Kirchenasyl: CDU und CSU sollten das C streichen

So wie die Parteien, die sich christlich nennen, zum Kirchenasyl stehen, bringen sie die Kirchen gegen sich auf.

Man muss sich schon wundern über die Parteien, die ein C in ihrem Namen führen, ein C für Christlich. Von wegen christlich! Das zeigen die jüngsten Einlassungen und Auseinandersetzungen führender Unionspolitiker, von denen man das so nie erwartet hätte.

Thomas de Maizière lehnt das Kirchenasyl "fundamental" ab

Nicht nur, dass sich der bayerische Ministerpräsident und Vorsitzende der Christlich-Sozialen Union, der katholische Horst Seehofer, wegen der Asylpolitik mit dem Vorsitzenden der katholischen Deutschen Bischofskonferenz anlegt, dem Münchner Kardinal Reinhard Marx.
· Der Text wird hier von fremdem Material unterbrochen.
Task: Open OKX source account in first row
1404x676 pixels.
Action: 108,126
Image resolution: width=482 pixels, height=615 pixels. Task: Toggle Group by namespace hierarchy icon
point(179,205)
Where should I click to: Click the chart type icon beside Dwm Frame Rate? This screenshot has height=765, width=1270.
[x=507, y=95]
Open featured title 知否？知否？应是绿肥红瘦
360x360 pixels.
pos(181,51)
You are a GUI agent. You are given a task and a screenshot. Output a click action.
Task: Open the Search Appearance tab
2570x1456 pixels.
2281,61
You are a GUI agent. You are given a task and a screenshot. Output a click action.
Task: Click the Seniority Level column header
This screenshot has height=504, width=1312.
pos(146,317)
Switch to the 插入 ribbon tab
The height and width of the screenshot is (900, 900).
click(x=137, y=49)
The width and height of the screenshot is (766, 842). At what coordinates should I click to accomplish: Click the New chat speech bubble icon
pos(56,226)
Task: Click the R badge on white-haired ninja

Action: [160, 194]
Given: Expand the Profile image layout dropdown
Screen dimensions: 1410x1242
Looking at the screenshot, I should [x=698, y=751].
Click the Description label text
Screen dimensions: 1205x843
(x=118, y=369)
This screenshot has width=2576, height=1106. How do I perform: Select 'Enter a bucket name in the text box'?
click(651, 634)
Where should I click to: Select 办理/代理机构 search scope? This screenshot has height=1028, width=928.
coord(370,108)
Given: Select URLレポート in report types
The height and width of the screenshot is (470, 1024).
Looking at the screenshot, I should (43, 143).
Jetzt kommt auch noch Bundesinnenminister Thomas de Maizière, ein evangelischer Christ, seit 2003 Mitglied im Präsidium des Evangelischen Kirchentages, und erklärt, als Verfassungsminister lehne er „das Kirchenasyl prinzipiell und fundamental ab“. Bekannt wird das vor seinem Gespräch mit dem Ratsvorsitzenden der Evangelischen Kirche in Deutschland, dem Münchner Bischof Heinrich Bedford-Strohm, und nach einem Gespräch mit den katholischen Bischöfen vergangene Woche in Berlin.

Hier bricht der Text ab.